__What is being asked__. Strip the pictures, then copy the remaining data exactly as it stands.

_ _ _ _ _

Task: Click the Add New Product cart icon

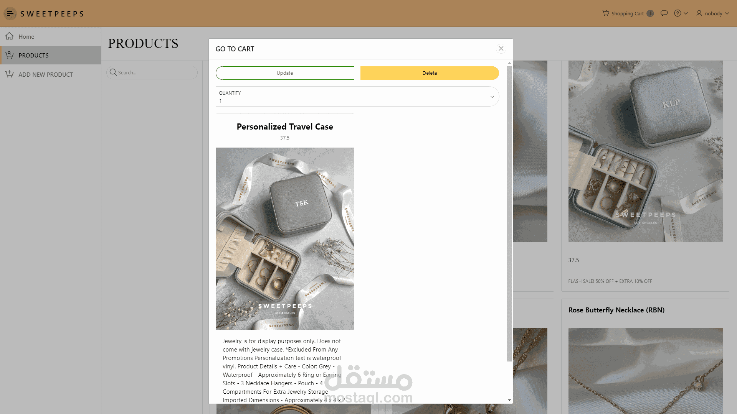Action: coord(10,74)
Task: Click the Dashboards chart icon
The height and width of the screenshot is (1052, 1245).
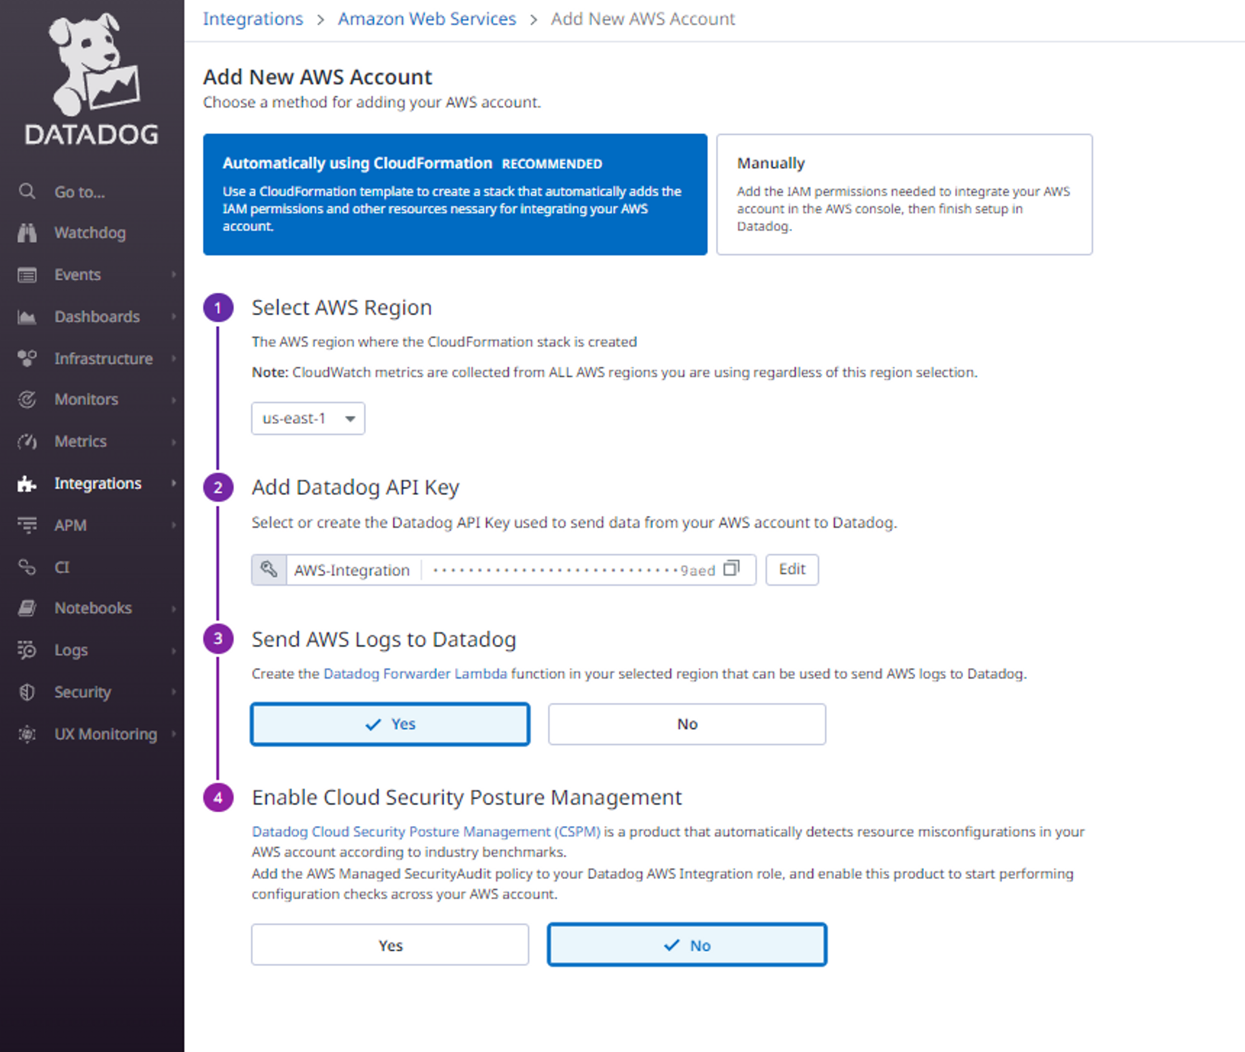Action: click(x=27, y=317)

_ _ _ _ _

__Response__.
Task: Click the Add New Product cart icon

Action: coord(10,74)
Task: Click the Dashboards chart icon
The height and width of the screenshot is (1052, 1245).
Action: click(x=27, y=317)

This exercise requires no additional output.